Effects of the Lectin Concanavalin-A on the Regulation of Second Messengers and Parathyroid Hormone Release by Extracellular Ca2+in Bovine Parathyroid Cells*

Abstract

The lectin Concanavalin-A (Con-A) binds to cell surface carbohydrate-containing moieties and modulates the function of a variety of glycoprotein receptors. Since extracellular calcium (Ca2+) may regulate parathyroid function by a receptor-like process, we examined the effects of Con-A on various aspects of Ca(2+)-regulated parathyroid function. We recently showed that Con-A significantly reduces the inhibitory effects of high Ca2+ on dopamine as well as isoproterenol- and forskolin-stimulated cAMP accumulation.
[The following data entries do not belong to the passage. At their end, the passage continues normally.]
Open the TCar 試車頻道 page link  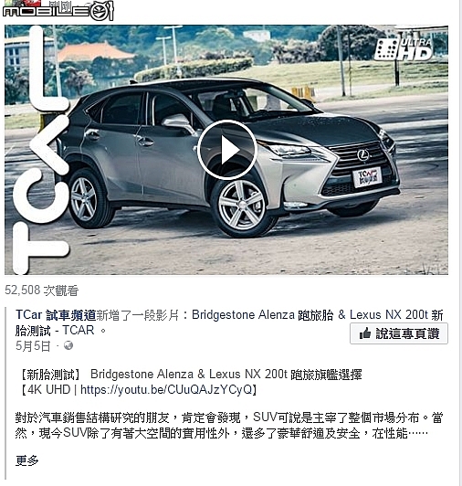(x=56, y=315)
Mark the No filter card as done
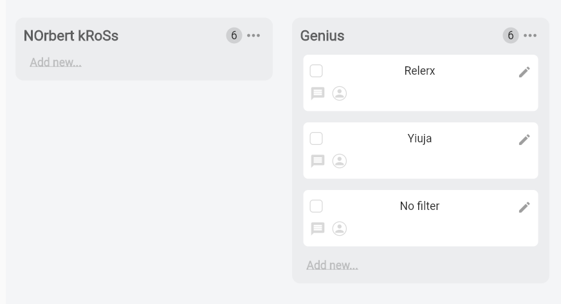The width and height of the screenshot is (561, 304). (x=316, y=206)
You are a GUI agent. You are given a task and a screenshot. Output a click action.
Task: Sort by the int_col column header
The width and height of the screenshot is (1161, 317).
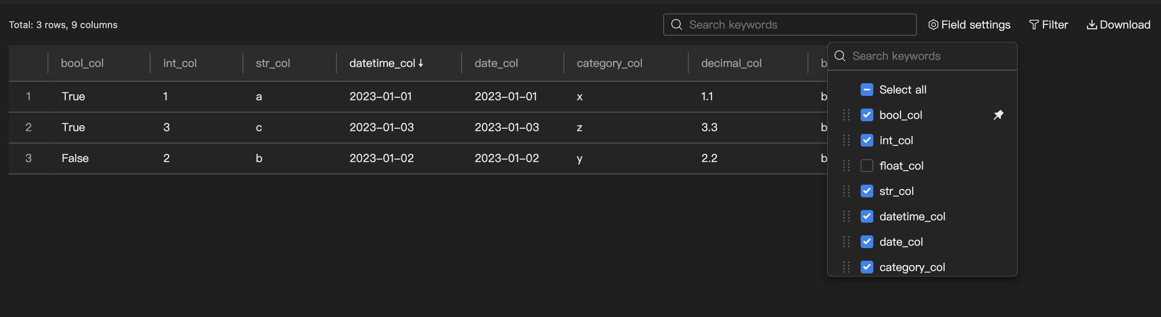(x=180, y=63)
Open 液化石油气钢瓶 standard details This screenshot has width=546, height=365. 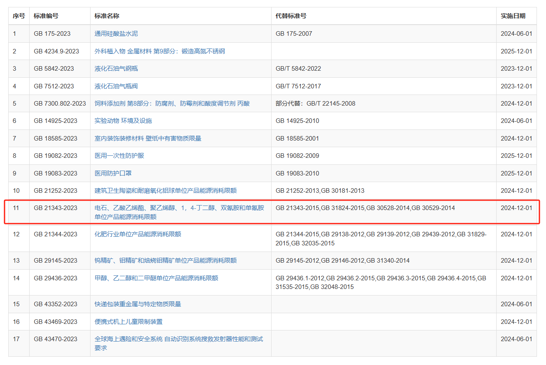(x=116, y=69)
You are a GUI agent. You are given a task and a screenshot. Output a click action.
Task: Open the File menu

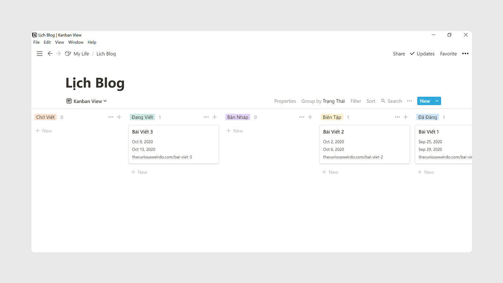36,42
In our present studies Con-A similarly reduced the inhibitory effect of 2.0 mM Ca2+ on PTH release from 60 +/- 6% to 40 +/- 6% and increased the set-point for Ca(2+)-regulated PTH release from 1.25 to 1.8 mM. This effect was dose dependent. Con-A also inhibited the Ca(2+)-stimulated accumulation of inositol phosphates by 50-60% in association with a marked reduction in the high Mg(2+)-evoked spike in cytosolic Ca2+ as well as a significant decrease in the sustained rise in cytosolic Ca2+ at 2-3 mM extracellular Ca2+. These data provide further evidence for a key role for cell surface carbohydrate-containing moieties in the mechanism through which parathyroid cells "sense" Ca2+ and, in turn, regulate PTH release, phosphoinositide turnover, and the release of intracellular Ca2+ stores. It is possible that the putative Ca2+ receptor is a glycoprotein or is closely associated with glycoproteins or other moieties containing alpha-methyl-D-glucoside or alpha-methyl-D-mannoside residues.